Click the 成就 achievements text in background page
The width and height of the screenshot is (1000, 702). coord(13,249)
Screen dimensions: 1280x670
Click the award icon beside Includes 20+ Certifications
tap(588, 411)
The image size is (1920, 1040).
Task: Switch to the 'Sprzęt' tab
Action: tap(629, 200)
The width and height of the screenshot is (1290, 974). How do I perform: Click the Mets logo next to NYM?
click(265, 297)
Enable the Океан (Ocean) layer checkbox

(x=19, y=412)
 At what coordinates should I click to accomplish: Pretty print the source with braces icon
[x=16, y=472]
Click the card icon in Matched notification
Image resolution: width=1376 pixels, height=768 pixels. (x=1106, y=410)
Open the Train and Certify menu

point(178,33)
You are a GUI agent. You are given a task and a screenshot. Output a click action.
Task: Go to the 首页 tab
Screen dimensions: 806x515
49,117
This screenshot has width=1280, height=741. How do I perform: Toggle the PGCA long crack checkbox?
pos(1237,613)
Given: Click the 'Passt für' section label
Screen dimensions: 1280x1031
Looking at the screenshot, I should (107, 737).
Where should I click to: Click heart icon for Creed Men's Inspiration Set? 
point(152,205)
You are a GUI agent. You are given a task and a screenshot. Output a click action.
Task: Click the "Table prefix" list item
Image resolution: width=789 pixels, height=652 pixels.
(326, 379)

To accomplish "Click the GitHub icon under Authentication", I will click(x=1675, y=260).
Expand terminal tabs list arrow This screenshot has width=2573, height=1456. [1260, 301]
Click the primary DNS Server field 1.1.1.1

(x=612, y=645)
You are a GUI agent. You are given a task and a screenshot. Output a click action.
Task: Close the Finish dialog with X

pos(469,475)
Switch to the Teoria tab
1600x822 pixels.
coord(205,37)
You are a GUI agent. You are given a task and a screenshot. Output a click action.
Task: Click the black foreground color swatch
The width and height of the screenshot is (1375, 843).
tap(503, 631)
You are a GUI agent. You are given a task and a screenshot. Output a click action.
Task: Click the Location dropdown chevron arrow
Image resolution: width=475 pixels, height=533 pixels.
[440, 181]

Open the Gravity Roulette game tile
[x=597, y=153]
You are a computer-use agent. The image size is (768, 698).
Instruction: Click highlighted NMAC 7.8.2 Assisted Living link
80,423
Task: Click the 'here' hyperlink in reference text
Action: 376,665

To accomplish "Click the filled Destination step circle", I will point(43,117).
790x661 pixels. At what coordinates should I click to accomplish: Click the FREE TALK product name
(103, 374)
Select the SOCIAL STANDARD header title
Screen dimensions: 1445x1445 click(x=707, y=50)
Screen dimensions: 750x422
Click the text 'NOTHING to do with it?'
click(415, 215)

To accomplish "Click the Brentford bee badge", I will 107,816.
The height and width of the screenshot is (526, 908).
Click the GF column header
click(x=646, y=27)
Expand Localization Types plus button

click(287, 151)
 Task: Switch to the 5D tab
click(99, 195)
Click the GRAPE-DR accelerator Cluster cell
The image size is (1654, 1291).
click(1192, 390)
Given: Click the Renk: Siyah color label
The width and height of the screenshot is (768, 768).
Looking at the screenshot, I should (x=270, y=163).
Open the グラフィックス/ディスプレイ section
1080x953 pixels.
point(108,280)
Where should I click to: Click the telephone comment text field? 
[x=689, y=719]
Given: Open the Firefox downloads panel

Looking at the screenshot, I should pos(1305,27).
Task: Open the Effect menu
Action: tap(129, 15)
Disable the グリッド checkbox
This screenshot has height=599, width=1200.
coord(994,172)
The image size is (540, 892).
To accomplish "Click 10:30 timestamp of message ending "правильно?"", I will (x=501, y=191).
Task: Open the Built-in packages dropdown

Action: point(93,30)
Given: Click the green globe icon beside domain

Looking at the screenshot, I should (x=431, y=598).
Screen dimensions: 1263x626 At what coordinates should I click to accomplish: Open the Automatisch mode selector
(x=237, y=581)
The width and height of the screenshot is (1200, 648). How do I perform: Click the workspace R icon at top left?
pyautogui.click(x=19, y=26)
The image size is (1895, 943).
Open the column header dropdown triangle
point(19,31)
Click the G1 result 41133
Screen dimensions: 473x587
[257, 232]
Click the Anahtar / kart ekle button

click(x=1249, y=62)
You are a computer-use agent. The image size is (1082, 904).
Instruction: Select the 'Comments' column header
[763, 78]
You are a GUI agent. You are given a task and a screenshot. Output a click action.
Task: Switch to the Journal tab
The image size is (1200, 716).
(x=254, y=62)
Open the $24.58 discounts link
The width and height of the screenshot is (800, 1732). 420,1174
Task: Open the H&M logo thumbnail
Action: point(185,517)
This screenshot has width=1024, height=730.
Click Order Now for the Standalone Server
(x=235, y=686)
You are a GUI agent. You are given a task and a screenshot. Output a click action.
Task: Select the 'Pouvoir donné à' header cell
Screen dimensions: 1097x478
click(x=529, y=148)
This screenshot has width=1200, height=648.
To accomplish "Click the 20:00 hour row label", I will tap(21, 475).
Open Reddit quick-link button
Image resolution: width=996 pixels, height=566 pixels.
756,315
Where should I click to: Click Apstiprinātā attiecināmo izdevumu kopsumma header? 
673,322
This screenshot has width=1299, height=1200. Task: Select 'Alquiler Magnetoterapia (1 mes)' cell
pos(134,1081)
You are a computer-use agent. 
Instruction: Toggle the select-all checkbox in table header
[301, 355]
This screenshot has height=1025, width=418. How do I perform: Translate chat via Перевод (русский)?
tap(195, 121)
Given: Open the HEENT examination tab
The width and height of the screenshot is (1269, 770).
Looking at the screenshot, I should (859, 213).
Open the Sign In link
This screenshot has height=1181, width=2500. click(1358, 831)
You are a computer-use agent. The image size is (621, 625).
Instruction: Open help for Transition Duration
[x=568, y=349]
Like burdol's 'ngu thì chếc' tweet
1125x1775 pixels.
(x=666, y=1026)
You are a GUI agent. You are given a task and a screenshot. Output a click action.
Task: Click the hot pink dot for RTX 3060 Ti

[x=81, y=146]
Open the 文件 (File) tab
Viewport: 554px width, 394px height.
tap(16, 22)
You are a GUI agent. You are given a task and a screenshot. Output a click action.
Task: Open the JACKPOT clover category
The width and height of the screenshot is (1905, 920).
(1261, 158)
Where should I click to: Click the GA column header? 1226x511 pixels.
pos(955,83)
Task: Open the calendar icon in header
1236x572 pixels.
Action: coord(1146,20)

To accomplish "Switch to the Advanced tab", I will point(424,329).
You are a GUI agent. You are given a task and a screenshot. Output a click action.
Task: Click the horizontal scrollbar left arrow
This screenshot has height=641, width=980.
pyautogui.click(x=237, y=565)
┄┄┄┄┄┄┄┄┄┄
§ Goal of the exercise:
Every line from the start of the listing through the line with "Screen dimensions: 1280x670" should be reproduced exactly, and no other line.

§ Result:
Click the 成就 achievements text in background page
The width and height of the screenshot is (1000, 702). coord(13,249)
Screen dimensions: 1280x670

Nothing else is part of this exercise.